Work instruction:
Would you please repeat the material exactly, from the first line to the last?

Source data:
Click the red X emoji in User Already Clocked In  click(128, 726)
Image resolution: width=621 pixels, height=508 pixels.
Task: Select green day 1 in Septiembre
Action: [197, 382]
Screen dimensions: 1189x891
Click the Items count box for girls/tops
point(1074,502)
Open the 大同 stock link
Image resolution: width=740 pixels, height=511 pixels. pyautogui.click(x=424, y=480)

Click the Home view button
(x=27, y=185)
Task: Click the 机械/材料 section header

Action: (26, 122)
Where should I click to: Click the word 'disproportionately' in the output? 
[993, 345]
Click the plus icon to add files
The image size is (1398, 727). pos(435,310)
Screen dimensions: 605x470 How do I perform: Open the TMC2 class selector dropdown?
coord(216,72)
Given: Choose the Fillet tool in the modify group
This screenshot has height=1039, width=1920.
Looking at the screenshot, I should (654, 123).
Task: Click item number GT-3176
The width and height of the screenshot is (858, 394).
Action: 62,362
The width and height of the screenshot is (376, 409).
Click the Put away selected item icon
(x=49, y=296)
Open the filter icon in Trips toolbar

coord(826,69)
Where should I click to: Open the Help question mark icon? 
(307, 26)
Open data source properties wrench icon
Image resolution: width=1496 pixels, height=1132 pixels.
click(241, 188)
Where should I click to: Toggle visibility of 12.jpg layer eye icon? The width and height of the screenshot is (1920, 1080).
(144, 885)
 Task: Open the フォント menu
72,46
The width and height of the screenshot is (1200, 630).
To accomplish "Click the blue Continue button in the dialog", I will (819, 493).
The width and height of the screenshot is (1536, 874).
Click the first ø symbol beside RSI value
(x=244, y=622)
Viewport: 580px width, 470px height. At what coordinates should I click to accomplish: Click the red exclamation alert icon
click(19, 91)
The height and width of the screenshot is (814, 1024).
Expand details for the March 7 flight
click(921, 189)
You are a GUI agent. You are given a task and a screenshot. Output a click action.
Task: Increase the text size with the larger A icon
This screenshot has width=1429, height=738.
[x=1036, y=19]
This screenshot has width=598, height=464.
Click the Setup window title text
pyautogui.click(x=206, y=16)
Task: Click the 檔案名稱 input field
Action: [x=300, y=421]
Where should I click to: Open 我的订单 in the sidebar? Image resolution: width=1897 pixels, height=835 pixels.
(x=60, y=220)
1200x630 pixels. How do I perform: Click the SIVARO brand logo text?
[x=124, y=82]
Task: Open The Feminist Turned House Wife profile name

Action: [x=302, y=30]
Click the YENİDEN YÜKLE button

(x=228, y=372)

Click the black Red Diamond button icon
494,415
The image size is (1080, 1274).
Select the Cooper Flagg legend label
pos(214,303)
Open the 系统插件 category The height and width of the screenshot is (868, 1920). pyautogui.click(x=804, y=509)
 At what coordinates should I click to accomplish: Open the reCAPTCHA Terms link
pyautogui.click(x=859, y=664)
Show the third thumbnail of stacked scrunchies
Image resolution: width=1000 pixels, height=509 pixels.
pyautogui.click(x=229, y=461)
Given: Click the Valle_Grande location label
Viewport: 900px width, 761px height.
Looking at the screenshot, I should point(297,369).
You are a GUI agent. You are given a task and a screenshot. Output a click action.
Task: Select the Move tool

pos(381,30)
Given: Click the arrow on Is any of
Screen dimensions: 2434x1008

Written response:
Click the red X emoji in User Already Clocked In  click(128, 726)
Image resolution: width=621 pixels, height=508 pixels.
Task: Select green day 1 in Septiembre
Action: [197, 382]
Screen dimensions: 1189x891
Click the Items count box for girls/tops
point(1074,502)
Open the 大同 stock link
Image resolution: width=740 pixels, height=511 pixels. pyautogui.click(x=424, y=480)

Click the Home view button
(x=27, y=185)
Task: Click the 机械/材料 section header

Action: (26, 122)
Where should I click to: Click the word 'disproportionately' in the output? 
[993, 345]
Click the plus icon to add files
The image size is (1398, 727). pos(435,310)
Screen dimensions: 605x470 How do I perform: Open the TMC2 class selector dropdown?
coord(216,72)
Given: Choose the Fillet tool in the modify group
This screenshot has height=1039, width=1920.
Looking at the screenshot, I should (654, 123).
Task: Click item number GT-3176
The width and height of the screenshot is (858, 394).
Action: 62,362
The width and height of the screenshot is (376, 409).
Click the Put away selected item icon
(x=49, y=296)
Open the filter icon in Trips toolbar

coord(826,69)
Where should I click to: Open the Help question mark icon? 
(307, 26)
Open data source properties wrench icon
Image resolution: width=1496 pixels, height=1132 pixels.
click(241, 188)
Where should I click to: Toggle visibility of 12.jpg layer eye icon? The width and height of the screenshot is (1920, 1080).
(144, 885)
 Task: Open the フォント menu
72,46
The width and height of the screenshot is (1200, 630).
To accomplish "Click the blue Continue button in the dialog", I will (819, 493).
The width and height of the screenshot is (1536, 874).
Click the first ø symbol beside RSI value
(x=244, y=622)
Viewport: 580px width, 470px height. At what coordinates should I click to accomplish: Click the red exclamation alert icon
click(19, 91)
The height and width of the screenshot is (814, 1024).
Expand details for the March 7 flight
click(921, 189)
You are a GUI agent. You are given a task and a screenshot. Output a click action.
Task: Increase the text size with the larger A icon
This screenshot has width=1429, height=738.
[x=1036, y=19]
This screenshot has width=598, height=464.
Click the Setup window title text
pyautogui.click(x=206, y=16)
Task: Click the 檔案名稱 input field
Action: [x=300, y=421]
Where should I click to: Open 我的订单 in the sidebar? Image resolution: width=1897 pixels, height=835 pixels.
(x=60, y=220)
1200x630 pixels. How do I perform: Click the SIVARO brand logo text?
[x=124, y=82]
Task: Open The Feminist Turned House Wife profile name

Action: [x=302, y=30]
Click the YENİDEN YÜKLE button

(x=228, y=372)

Click the black Red Diamond button icon
494,415
The image size is (1080, 1274).
Select the Cooper Flagg legend label
pos(214,303)
Open the 系统插件 category The height and width of the screenshot is (868, 1920). pyautogui.click(x=804, y=509)
 At what coordinates should I click to accomplish: Open the reCAPTCHA Terms link
pyautogui.click(x=859, y=664)
Show the third thumbnail of stacked scrunchies
Image resolution: width=1000 pixels, height=509 pixels.
pyautogui.click(x=229, y=461)
Given: Click the Valle_Grande location label
Viewport: 900px width, 761px height.
Looking at the screenshot, I should point(297,369).
You are a GUI agent. You are given a task and a screenshot. Output a click action.
Task: Select the Move tool

pos(381,30)
Given: Click the arrow on Is any of
Screen dimensions: 2434x1008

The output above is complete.